# PROBLEM REQUIREMENTS
Print every one of the rows below verbatim, with no line changed, added, or left out.

# DATA SHOWN
********************
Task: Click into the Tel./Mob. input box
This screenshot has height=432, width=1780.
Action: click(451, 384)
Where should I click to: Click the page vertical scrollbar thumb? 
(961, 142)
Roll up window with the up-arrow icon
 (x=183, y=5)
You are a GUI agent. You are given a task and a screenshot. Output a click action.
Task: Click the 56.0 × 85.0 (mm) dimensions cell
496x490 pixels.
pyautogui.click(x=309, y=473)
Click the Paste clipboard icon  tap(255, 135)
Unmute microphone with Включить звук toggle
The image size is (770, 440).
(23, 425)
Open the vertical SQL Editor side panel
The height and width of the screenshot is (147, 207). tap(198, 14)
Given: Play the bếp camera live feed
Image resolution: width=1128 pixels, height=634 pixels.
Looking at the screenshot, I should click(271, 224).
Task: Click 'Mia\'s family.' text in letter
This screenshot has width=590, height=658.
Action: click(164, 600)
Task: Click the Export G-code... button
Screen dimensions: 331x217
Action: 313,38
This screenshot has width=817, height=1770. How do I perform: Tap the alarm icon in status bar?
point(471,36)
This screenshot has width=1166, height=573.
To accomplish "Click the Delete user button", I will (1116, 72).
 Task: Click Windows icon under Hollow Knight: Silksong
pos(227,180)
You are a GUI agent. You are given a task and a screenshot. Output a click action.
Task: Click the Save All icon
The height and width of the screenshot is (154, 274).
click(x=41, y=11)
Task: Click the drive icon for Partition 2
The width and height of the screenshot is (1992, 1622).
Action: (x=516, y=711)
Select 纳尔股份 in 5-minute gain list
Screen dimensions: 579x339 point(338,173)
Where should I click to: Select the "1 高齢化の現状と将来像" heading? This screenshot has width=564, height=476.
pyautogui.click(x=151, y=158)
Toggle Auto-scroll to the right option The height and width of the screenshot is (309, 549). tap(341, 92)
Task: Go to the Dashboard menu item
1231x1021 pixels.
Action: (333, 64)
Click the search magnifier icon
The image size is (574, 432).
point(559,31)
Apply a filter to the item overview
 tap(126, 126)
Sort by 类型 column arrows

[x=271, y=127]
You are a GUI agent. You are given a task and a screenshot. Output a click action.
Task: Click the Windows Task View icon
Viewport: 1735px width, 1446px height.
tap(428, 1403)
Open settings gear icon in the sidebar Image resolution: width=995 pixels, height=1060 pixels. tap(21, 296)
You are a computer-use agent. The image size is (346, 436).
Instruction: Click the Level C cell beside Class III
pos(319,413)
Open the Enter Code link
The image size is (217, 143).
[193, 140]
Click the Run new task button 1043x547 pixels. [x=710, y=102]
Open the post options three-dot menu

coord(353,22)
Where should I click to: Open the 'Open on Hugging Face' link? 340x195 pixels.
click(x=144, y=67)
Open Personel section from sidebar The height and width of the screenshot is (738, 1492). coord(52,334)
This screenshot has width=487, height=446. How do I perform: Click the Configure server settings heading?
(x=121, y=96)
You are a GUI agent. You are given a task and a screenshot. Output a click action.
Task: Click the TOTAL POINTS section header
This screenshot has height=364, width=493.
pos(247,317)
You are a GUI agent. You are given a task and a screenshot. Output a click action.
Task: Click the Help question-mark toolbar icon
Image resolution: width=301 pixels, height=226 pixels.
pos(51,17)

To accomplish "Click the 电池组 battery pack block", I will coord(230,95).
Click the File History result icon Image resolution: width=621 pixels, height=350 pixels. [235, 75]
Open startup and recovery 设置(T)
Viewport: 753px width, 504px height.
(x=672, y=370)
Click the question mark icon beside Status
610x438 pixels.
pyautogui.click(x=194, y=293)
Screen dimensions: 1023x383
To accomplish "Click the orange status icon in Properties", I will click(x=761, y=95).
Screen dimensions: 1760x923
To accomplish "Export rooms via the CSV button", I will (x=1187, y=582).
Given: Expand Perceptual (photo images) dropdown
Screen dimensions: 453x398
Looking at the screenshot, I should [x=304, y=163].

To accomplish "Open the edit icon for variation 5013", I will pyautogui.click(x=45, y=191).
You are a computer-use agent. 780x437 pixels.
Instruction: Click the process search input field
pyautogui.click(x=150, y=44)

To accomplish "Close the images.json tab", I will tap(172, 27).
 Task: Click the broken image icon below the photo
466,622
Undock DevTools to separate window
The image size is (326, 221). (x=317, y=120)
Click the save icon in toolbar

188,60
********************
# EXERCISE OUTPUT
Task: Click into the Tel./Mob. input box
This screenshot has height=432, width=1780.
Action: click(451, 384)
Where should I click to: Click the page vertical scrollbar thumb? 
(961, 142)
Roll up window with the up-arrow icon
 (x=183, y=5)
You are a GUI agent. You are given a task and a screenshot. Output a click action.
Task: Click the 56.0 × 85.0 (mm) dimensions cell
496x490 pixels.
pyautogui.click(x=309, y=473)
Click the Paste clipboard icon  tap(255, 135)
Unmute microphone with Включить звук toggle
The image size is (770, 440).
(23, 425)
Open the vertical SQL Editor side panel
The height and width of the screenshot is (147, 207). tap(198, 14)
Given: Play the bếp camera live feed
Image resolution: width=1128 pixels, height=634 pixels.
Looking at the screenshot, I should click(271, 224).
Task: Click 'Mia\'s family.' text in letter
This screenshot has width=590, height=658.
Action: click(164, 600)
Task: Click the Export G-code... button
Screen dimensions: 331x217
Action: 313,38
This screenshot has width=817, height=1770. How do I perform: Tap the alarm icon in status bar?
point(471,36)
This screenshot has width=1166, height=573.
To accomplish "Click the Delete user button", I will (1116, 72).
 Task: Click Windows icon under Hollow Knight: Silksong
pos(227,180)
You are a GUI agent. You are given a task and a screenshot. Output a click action.
Task: Click the Save All icon
The height and width of the screenshot is (154, 274).
click(x=41, y=11)
Task: Click the drive icon for Partition 2
The width and height of the screenshot is (1992, 1622).
Action: (x=516, y=711)
Select 纳尔股份 in 5-minute gain list
Screen dimensions: 579x339 point(338,173)
Where should I click to: Select the "1 高齢化の現状と将来像" heading? This screenshot has width=564, height=476.
pyautogui.click(x=151, y=158)
Toggle Auto-scroll to the right option The height and width of the screenshot is (309, 549). tap(341, 92)
Task: Go to the Dashboard menu item
1231x1021 pixels.
Action: (333, 64)
Click the search magnifier icon
The image size is (574, 432).
point(559,31)
Apply a filter to the item overview
 tap(126, 126)
Sort by 类型 column arrows

[x=271, y=127]
You are a GUI agent. You are given a task and a screenshot. Output a click action.
Task: Click the Windows Task View icon
Viewport: 1735px width, 1446px height.
tap(428, 1403)
Open settings gear icon in the sidebar Image resolution: width=995 pixels, height=1060 pixels. tap(21, 296)
You are a computer-use agent. The image size is (346, 436).
Instruction: Click the Level C cell beside Class III
pos(319,413)
Open the Enter Code link
The image size is (217, 143).
[193, 140]
Click the Run new task button 1043x547 pixels. [x=710, y=102]
Open the post options three-dot menu

coord(353,22)
Where should I click to: Open the 'Open on Hugging Face' link? 340x195 pixels.
click(x=144, y=67)
Open Personel section from sidebar The height and width of the screenshot is (738, 1492). coord(52,334)
This screenshot has width=487, height=446. How do I perform: Click the Configure server settings heading?
(x=121, y=96)
You are a GUI agent. You are given a task and a screenshot. Output a click action.
Task: Click the TOTAL POINTS section header
This screenshot has height=364, width=493.
pos(247,317)
You are a GUI agent. You are given a task and a screenshot. Output a click action.
Task: Click the Help question-mark toolbar icon
Image resolution: width=301 pixels, height=226 pixels.
pos(51,17)

To accomplish "Click the 电池组 battery pack block", I will coord(230,95).
Click the File History result icon Image resolution: width=621 pixels, height=350 pixels. [235, 75]
Open startup and recovery 设置(T)
Viewport: 753px width, 504px height.
(x=672, y=370)
Click the question mark icon beside Status
610x438 pixels.
pyautogui.click(x=194, y=293)
Screen dimensions: 1023x383
To accomplish "Click the orange status icon in Properties", I will click(x=761, y=95).
Screen dimensions: 1760x923
To accomplish "Export rooms via the CSV button", I will (x=1187, y=582).
Given: Expand Perceptual (photo images) dropdown
Screen dimensions: 453x398
Looking at the screenshot, I should [x=304, y=163].

To accomplish "Open the edit icon for variation 5013", I will pyautogui.click(x=45, y=191).
You are a computer-use agent. 780x437 pixels.
Instruction: Click the process search input field
pyautogui.click(x=150, y=44)

To accomplish "Close the images.json tab", I will tap(172, 27).
 Task: Click the broken image icon below the photo
466,622
Undock DevTools to separate window
The image size is (326, 221). (x=317, y=120)
Click the save icon in toolbar

188,60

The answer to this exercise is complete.